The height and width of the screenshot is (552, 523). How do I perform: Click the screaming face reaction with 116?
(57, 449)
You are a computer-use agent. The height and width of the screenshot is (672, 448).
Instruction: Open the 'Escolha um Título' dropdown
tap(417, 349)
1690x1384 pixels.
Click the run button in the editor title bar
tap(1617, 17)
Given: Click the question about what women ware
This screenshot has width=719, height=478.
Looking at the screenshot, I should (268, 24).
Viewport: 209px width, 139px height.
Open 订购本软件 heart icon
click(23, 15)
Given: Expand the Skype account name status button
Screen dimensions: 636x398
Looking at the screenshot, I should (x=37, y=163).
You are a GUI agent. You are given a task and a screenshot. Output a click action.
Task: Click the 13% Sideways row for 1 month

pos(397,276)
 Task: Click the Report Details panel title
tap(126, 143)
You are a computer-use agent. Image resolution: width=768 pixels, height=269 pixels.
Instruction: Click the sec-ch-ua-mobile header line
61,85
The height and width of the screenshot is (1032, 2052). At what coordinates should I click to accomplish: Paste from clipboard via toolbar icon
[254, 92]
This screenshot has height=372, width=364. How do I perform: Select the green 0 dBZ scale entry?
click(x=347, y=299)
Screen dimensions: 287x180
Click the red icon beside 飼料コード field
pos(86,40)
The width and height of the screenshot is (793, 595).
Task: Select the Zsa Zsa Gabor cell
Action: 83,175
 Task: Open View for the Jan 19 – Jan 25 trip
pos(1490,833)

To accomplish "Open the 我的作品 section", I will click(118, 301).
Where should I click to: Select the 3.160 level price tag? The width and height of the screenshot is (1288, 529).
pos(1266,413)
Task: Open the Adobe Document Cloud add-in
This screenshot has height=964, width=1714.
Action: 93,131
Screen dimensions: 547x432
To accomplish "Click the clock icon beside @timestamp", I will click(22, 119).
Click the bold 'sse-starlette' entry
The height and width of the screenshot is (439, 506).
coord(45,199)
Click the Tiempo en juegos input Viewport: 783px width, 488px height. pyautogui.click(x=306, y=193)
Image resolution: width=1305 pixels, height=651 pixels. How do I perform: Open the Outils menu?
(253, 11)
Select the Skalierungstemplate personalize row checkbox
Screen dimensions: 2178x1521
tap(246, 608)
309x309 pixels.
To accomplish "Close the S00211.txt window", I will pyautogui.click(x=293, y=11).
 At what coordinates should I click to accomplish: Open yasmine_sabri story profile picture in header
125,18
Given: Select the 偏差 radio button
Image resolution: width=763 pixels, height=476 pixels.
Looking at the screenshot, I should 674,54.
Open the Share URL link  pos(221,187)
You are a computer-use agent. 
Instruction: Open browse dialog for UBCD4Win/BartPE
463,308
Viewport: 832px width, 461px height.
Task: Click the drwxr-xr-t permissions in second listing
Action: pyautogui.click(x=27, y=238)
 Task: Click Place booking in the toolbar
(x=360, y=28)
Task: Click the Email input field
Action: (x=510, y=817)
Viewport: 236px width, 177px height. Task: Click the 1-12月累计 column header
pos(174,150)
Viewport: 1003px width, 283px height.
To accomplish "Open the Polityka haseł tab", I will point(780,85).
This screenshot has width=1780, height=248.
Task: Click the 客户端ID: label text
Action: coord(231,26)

- **Short exercise**:
Which lines of the records contain the word "beside"? Copy out each one.

- **Task output**:
Click the red icon beside 飼料コード field
To accomplish "Click the clock icon beside @timestamp", I will click(22, 119).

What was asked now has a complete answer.